[EXERCISE DESCRIPTION] Among the records, which lines hold the word "circle"? Pick them out.
○ ○ ○ ○ ○
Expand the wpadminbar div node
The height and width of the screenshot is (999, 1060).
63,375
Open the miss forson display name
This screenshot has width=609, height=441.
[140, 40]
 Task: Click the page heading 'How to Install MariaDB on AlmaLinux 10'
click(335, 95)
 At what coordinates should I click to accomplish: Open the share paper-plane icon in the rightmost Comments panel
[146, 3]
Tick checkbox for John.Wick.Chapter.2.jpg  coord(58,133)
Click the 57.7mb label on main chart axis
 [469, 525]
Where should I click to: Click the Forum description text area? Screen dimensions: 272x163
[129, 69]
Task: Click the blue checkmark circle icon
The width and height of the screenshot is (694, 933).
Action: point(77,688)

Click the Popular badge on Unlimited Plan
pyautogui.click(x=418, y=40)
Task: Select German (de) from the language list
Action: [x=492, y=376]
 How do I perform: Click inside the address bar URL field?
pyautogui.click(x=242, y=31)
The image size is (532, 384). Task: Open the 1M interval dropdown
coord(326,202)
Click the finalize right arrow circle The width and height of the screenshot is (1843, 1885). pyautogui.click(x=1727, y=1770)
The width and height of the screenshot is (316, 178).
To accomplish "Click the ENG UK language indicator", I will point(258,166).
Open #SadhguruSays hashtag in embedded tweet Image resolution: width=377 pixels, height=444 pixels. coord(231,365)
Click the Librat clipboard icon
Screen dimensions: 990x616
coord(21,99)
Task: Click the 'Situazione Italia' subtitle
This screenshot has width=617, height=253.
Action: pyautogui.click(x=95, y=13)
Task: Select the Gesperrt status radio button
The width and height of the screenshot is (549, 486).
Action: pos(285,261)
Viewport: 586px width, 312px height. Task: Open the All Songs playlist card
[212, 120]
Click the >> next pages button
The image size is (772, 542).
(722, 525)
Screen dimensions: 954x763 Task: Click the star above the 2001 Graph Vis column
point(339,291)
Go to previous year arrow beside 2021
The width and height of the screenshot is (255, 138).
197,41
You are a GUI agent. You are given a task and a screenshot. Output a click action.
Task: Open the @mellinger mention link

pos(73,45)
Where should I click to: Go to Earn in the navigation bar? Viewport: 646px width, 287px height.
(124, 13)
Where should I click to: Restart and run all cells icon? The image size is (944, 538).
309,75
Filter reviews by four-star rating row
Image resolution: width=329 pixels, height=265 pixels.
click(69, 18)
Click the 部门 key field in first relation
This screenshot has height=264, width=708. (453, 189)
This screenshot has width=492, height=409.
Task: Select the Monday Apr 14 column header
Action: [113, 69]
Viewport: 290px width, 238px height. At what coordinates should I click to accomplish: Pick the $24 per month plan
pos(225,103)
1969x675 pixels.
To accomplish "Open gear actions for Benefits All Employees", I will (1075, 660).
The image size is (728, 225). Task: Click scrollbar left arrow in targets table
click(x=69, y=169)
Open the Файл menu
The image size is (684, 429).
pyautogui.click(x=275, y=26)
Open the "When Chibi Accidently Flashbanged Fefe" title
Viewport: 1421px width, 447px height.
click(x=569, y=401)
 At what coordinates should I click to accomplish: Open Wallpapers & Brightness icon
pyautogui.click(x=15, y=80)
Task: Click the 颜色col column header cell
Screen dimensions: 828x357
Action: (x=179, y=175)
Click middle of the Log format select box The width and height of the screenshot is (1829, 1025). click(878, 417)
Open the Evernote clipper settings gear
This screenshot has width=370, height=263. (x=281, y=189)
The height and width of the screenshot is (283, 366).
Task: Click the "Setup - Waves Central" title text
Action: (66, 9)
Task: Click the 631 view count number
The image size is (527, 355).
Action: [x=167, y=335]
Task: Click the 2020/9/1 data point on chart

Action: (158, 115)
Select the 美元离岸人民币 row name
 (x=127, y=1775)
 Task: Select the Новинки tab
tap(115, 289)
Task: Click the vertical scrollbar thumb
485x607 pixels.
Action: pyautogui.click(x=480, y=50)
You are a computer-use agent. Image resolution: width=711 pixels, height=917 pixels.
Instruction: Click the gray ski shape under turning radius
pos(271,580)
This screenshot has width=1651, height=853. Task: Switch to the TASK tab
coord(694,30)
○ ○ ○ ○ ○
[EXERCISE OUTPUT]
Task: Click the blue checkmark circle icon
Click the finalize right arrow circle The width and height of the screenshot is (1843, 1885). pyautogui.click(x=1727, y=1770)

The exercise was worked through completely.